Essential job functions.
· Support Mortgage Credit Models and analysis used for loan eligibility.
· Support and upgrade mortgage credit models
· Document mortgage credit models
· Identify or develop benchmarking or challenger models.
· Respond to model-related requests and remediate findings from model validators, internal and external audit, and the regulator.
· Automate model integration with loan database in collaboration with I.T.
· Determine principal drivers of mortgage credit to include Home Price Index (HPI) to explain model results.
· Develop Research Capabilities to support Low Income and other Product Strategies
· Design large-scale data capabilities of public data to facilitate:
· Loan performance analysis of Fannie and Freddie single family loan dataset
· Loan Borrower Income characteristics from Federal HMDA loan data
· Mortgage loan Appraisal quality from FHFA dataset
· Home Price Appreciation from FHFA dataset
· Demographic information from Census data
Design analytical capabilities for business objectives:
· Research the characteristics and performance of loans to Low- and Moderate-Income borrowers to better serve that market
· Identify mortgage lending to underserved markets such as small originators, local markets, and concentrated demographics.
· Perform ad-hoc credit research for new mortgage sellers, emerging products, geography and underwriting characteristics.

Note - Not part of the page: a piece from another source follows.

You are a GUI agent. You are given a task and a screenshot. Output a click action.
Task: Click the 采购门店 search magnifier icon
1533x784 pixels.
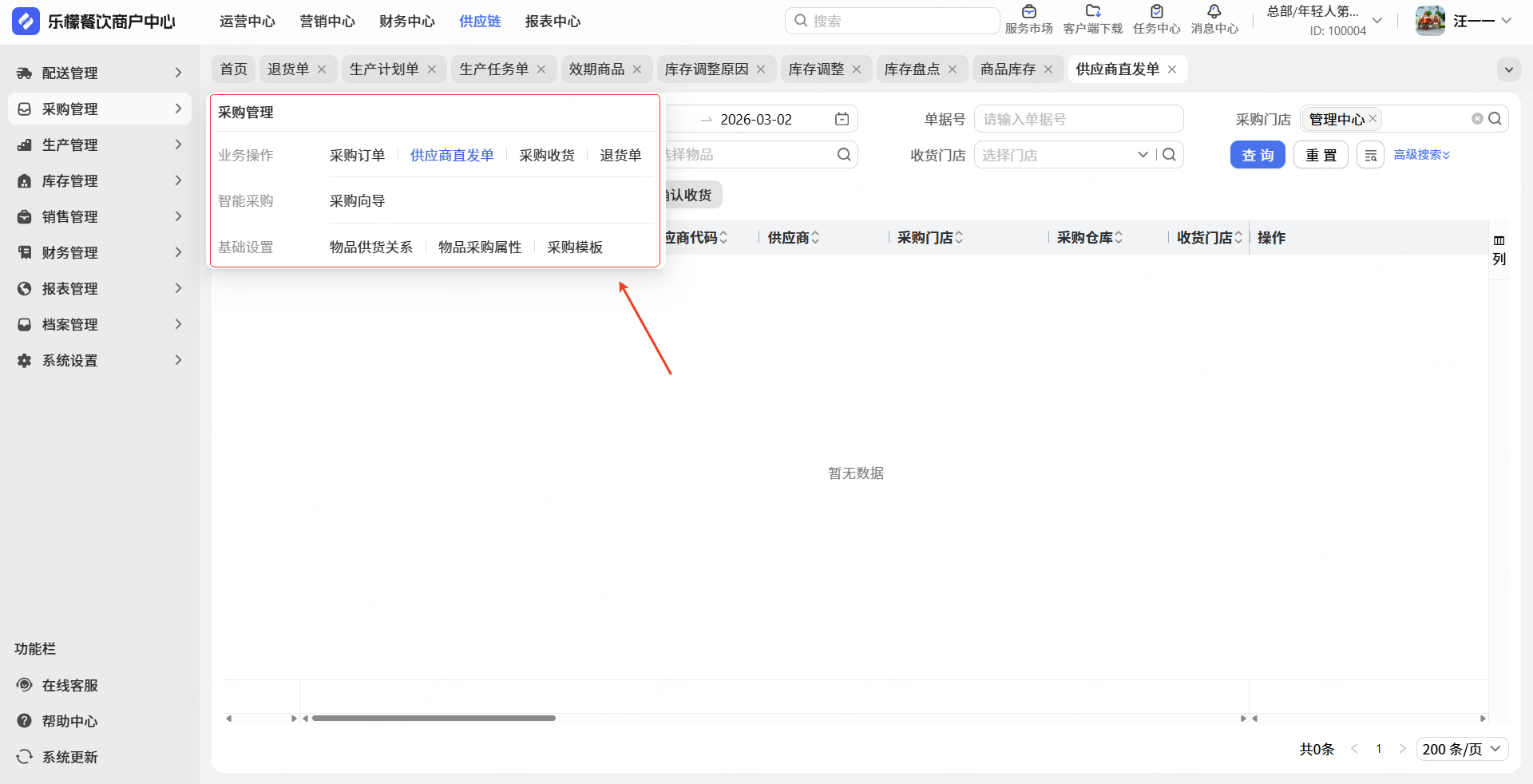point(1495,119)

· Research credit characteristics of potential new product classes
· Collaborate with the Data Management Office to explore data and analytical solutions.
· Provide Mortgage Market Surveillance for decision support.
· Develop prepayment and performance reports on mortgage loan cohorts.
· Automate analytics and surveillance report generation and publication.
· Benchmark AMA loan cohorts against GSE cohorts
· Collaborate with business and I.T. to create requirements for data and process enhancements to support the business.
· Develop data visualizations for business strategy, marketing, and sales management.
· Assist sales force by discussing loan credit quality with our client seller-servicers.
Skills & Experience
· 2+ years' experience performing a combination of statistical modelling, machine learning development, econometric analysis or financial modeling.
· Demonstrable experience supporting, benchmarking, back-testing, calibration, validation and development of statistical models.
· Application of statistical methods for predictive modeling such as: Monte-Carlo simulation, multivariate regression, generalized linear models, logistic regression, Poisson regression, AUC-ROC, principal component analysis, cross-validation, AIC, testing for normality, multicollinearity, and autocorrelation.
· Programming in Python or R with SQL for statistical analysis, aggregation, analysis and visualization of time series datasets. Experience optimizing queries and schemas for performance with large datasets (>1 billion rows).
· Familiarity with machine learning: clustering, decision trees and random forests are a plus.
· Basic mortgage finance and performance reporting, such as prepayment and credit performance analysis and statistical default-loss modeling a plus.
· Strong analytical, financial, interpersonal, verbal and written communication skills.
· Bachelor's degree in economics, statistics, quantitative finance, computer- or physical sciences or quantitatively related discipline or equivalent work experience.
· Chartered Financial Analyst (CFA) a plus.